Resources/CoreData/Shaders/GLSL/Lighting.glsl

@@ -16,7 +16,11 @@ float GetVertexLight(int index, vec3 worldPos, vec3 normal)
     // Directional light
     if (invRange == 0.0)
     {
-        float NdotL = max(dot(normal, lightDir), 0.0);
+        #ifdef TRANSLUCENT
+            float NdotL = abs(dot(normal, lightDir));
+        #else
+            float NdotL = max(dot(normal, lightDir), 0.0);
+        #endif
         return NdotL;
     }
     // Point/spot light
@@ -25,7 +29,11 @@ float GetVertexLight(int index, vec3 worldPos, vec3 normal)

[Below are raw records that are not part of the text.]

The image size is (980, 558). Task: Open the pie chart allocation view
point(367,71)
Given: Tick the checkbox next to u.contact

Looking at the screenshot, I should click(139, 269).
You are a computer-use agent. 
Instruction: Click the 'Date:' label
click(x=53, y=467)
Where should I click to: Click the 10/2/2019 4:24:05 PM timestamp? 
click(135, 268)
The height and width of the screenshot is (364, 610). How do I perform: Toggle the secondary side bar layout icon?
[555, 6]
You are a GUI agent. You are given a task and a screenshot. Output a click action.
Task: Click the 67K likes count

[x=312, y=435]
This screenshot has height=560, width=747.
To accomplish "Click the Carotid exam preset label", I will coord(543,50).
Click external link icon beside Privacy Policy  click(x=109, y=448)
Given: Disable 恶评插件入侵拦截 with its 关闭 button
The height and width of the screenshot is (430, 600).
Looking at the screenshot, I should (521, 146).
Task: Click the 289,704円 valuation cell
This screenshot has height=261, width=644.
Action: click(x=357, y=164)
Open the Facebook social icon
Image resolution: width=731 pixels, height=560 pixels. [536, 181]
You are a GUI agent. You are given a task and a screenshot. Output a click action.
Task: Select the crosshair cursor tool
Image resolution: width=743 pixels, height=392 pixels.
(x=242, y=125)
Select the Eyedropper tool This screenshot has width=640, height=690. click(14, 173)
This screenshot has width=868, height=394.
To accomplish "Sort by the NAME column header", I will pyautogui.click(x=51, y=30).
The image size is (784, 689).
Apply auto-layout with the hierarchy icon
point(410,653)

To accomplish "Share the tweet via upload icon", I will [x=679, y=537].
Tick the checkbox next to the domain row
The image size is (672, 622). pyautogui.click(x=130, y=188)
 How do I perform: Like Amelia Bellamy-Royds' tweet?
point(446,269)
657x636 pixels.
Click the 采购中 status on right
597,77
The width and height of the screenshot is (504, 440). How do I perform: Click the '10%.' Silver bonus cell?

         vec3 lightVec = (lightPos - worldPos) * invRange;
         float lightDist = length(lightVec);
         vec3 localDir = lightVec / lightDist;
-        float NdotL = max(dot(normal, localDir), 0.0);
+        #ifdef TRANSLUCENT
+            float NdotL = abs(dot(normal, localDir));
+        #else
+            float NdotL = max(dot(normal, localDir), 0.0);
+        #endif
         float atten = clamp(1.0 - lightDist * lightDist, 0.0, 1.0);
         float spotEffect = dot(localDir, lightDir);
         float spotAtten = clamp((spotEffect - cutoff) * invCutoff, 0.0, 1.0);
@@ -66,8 +74,23 @@ float GetVertexLightVolumetric(int index, vec3 worldPos)
     #define NUMCASCADES 1
 #endif
 
-vec4 GetShadowPos(int index, vec4 projWorldPos)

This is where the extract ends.